Out of all the problems you can have with SQL Server troubleshooting connectivity issues can be the most challenging. When you factor in the complexities of Active Directory and SQL Server’s interaction with it fixing SSPI errors can be down right baffling.
At my company we are moving onto new hardware and along the way standardizing on SQL Server 2005 x64.Since this is all happening on new hardware I have the luxury of doing most of the work before we flip the switch.
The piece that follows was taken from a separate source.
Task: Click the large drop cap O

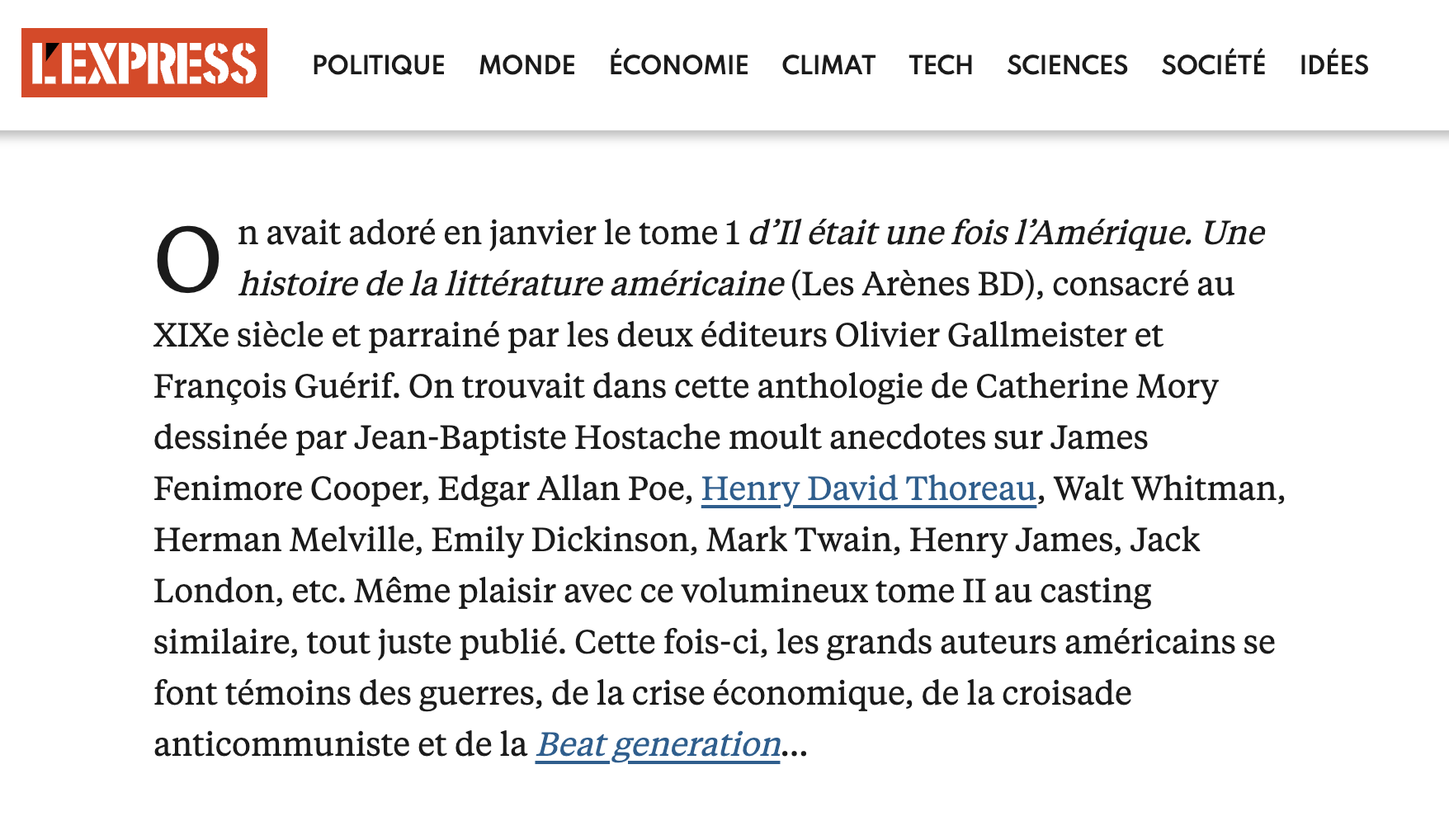Action: click(188, 261)
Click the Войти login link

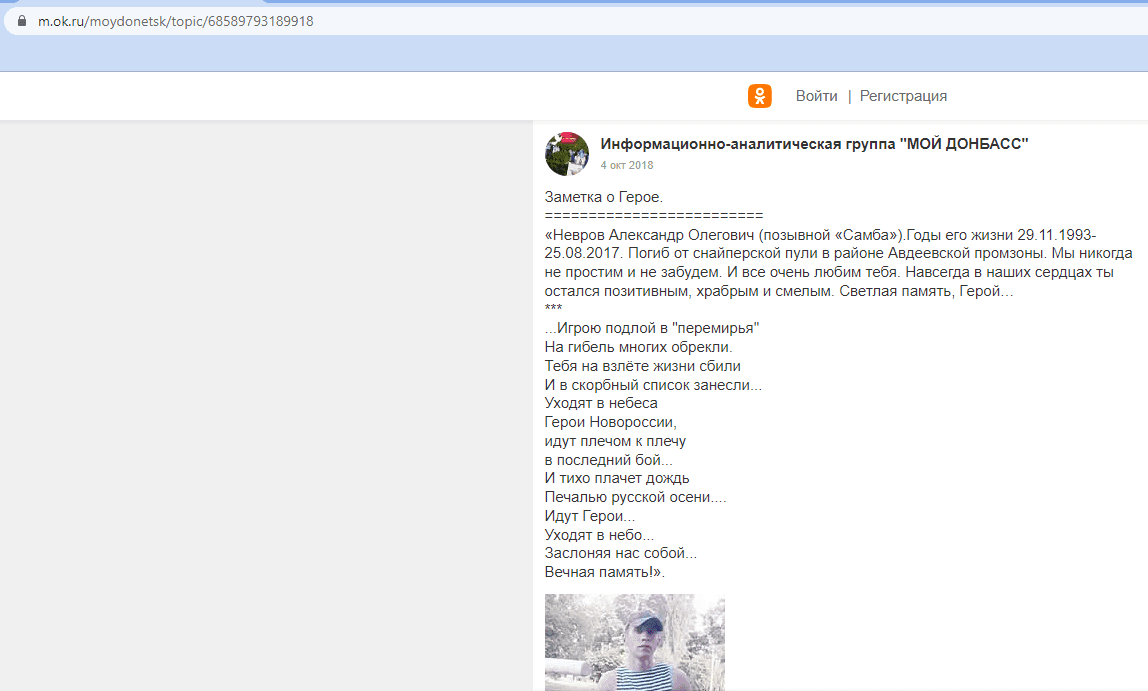(x=816, y=96)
We had one migration under our belt and the second one was looking good when the SSPI came and decided to make sure I spent all my Saturday working.
I ran down my list of things to check:
Date out of sync with domain more than 30 minutes – Nope.
Bad DNS entry – Nope.
Miss configured service account – Nope.
Log on locally with Windows account – Yep.
Now I was stating to get frustrated and kind of worried that a roll back may be called for. I did what all good panicked DBA’s do, I searched the Internet. Most of it I had already tried and some of it just didn’t apply. It’s not often a solid web search is such a complete strike out. When all else fails, step back look at the problem as a whole and start from the beginning.
What do we know?
We can’t establish a trusted login between SQL Server and the domain.
The OS and domain are just fine. You can log in locally with a domain account and you can remotely access other server resources with a domain account.
SQL Server services start up just fine under a domain account.
You can log in locally to SQL Server but not remotely.
SQL authentication works just fine.
That pretty much leaves a configuration issue somewhere. Since we had set this server up it initially had a different name and IP address that would be changed to the old server name and IP address. There are alot of known problems with other parts of SQL Server like reporting services when you do this kind of rename but generally SQL Server is just fine.
You drop the old SQL Server name
sp_addserver new_name, local
sp_addserver [new_nameinstancename], local
Verify everything with these two queries
SELECT * FROM [servername].msdb.dbo.sysjobs
If you have a problem with the @@Servername you get back nothing or the wrong server name. The four part select should return data if not you usually get this linked server is not configured for blah blah blah. Which means you may have forgotten the ,local part. After checking all of these things off again, we still had the issue! Now I really was stumped. I didn’t have a lot of other choices and time was running out. I just started going through EVERYTHING that was network related in the SQL Server configuration. Eventually, I saw the issue. The server IP was correct but the IP in the SQL Server Network Configuration was wrong! I’ve done a ton of renames like this and hadn’t encountered this particular setting not changing when the server IP changed. I reset it to the new server IP and just like magic SQL Server could authenticate to the domain. There was much cheering from my peers, ok not really but I was cheering. The server was up and everyone was able to get back to doing other things as the database faded into the background once again. I just keep telling myself that SQL Server one of the easiest RDMS’s on the market.